A economia brasileira encerrou 2025 com um desempenho positivo, ancorado quase exclusivamente na força do campo. Dados divulgados nesta quinta-feira (19) pelo Banco Central revelam que o Índice de Atividade Econômica (IBC-Br), considerado uma prévia do PIB, subiu 2,5% no acumulado do ano passado. O grande destaque foi a agropecuária, que registrou uma expansão robusta de 13,1%, superando com folga os setores de serviços (2,1%) e indústria (1,5%).

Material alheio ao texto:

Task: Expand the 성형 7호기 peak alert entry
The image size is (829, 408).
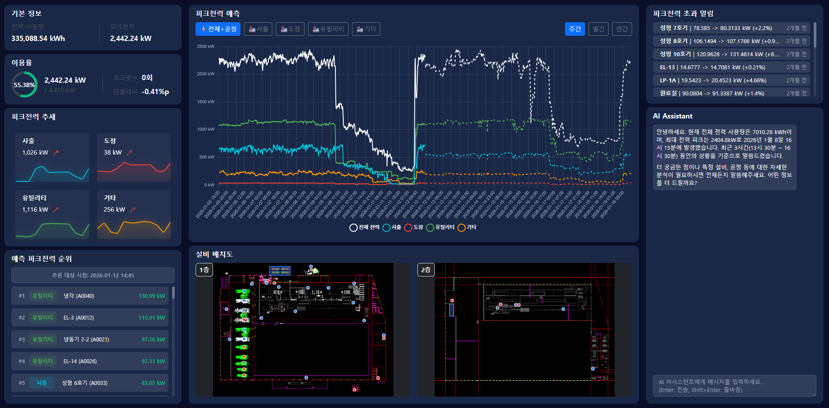Action: pyautogui.click(x=731, y=28)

O resultado evidencia que, mesmo diante de uma política monetária restritiva, o agronegócio conseguiu manter um ritmo de crescimento acelerado. Para efeito de comparação, quando se exclui o setor rural do cálculo, o IBC-Br apresenta uma alta bem mais modesta, de 1,8%. Esse hiato reforça o papel do produtor rural como o garantidor da estabilidade econômica do país em ciclos de juros elevados.
Em dezembro, o indicador geral apresentou um recuo de 0,2% na comparação com novembro (dados dessazonalizados), sinalizando a moderação esperada pelo Copom. No entanto, no confronto com dezembro de 2024, a economia brasileira cresceu 3,1%, consolidando o quarto ano seguido de expansão do nível de atividade nacional.
DESEMPENHO POR SETOR (2025)
Agropecuária: + 13,1%
Serviços: + 2,1%
Indústria: + 1,5%
IBC-Br Geral: + 2,5%
A taxa básica de juros, a Selic, atualmente fixada em 15% ao ano — o maior nível desde 2006 —, tem sido o principal desafio para o financiamento da safra e investimentos em máquinas. Contudo, o Banco Central sinalizou na última ata do Copom que o ciclo de queda deve começar na próxima reunião, em março. A decisão é amparada pela inflação (IPCA), que fechou 2025 em 4,44%, dentro do intervalo de tolerância da meta.
A manutenção dos juros em patamares restritivos por cinco reuniões consecutivas serviu para conter a demanda aquecida, mas também elevou o custo operacional das fazendas. O agronegócio, que opera com margens muitas vezes ajustadas ao preço das commodities, aguarda com ansiedade o alívio nas taxas para destravar projetos de infraestrutura e renovação de frota que ficaram represados no último semestre.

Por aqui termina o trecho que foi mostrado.